→ Records for the task:
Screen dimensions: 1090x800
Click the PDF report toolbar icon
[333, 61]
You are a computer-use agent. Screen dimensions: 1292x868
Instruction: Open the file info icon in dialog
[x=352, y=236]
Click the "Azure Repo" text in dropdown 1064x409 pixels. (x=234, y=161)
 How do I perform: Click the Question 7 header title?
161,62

---

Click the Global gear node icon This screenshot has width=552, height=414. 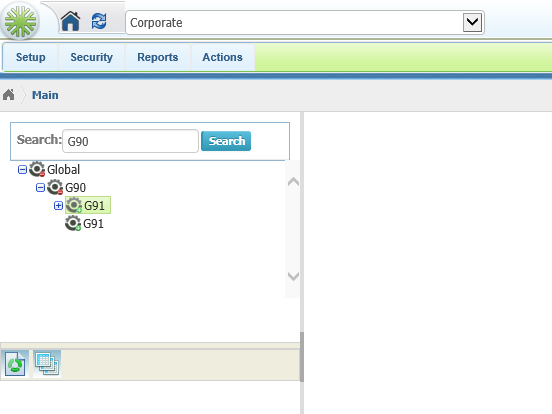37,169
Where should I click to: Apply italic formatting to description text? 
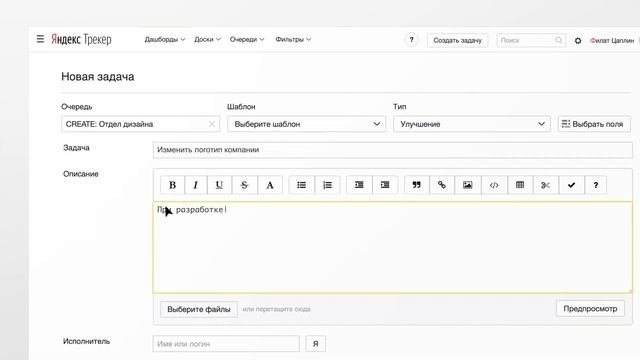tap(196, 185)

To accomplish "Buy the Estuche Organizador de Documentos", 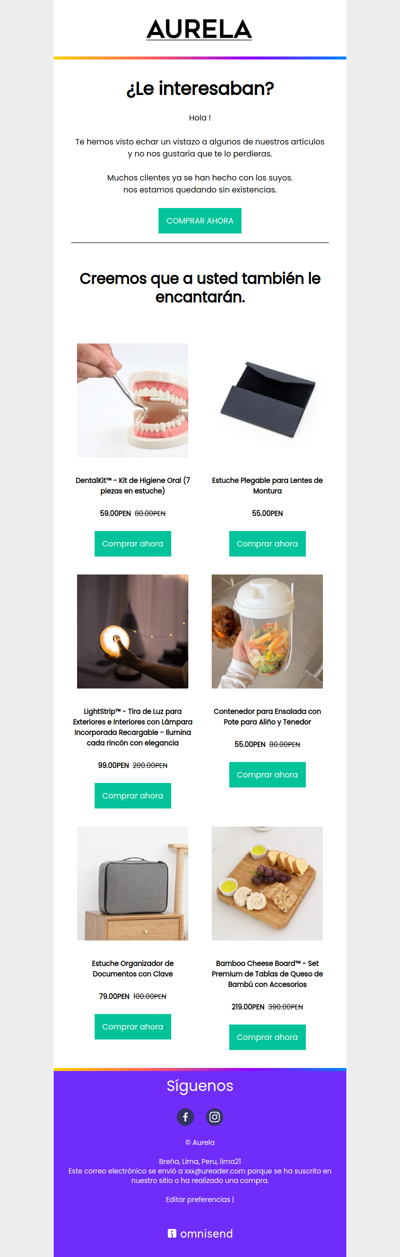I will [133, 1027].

→ Task requirements: Please return every line of the records that contains the word "dimensions".

→ Solution below:
Screen dimensions: 1090x800
You are a computer-use agent. Screen dimensions: 1292x868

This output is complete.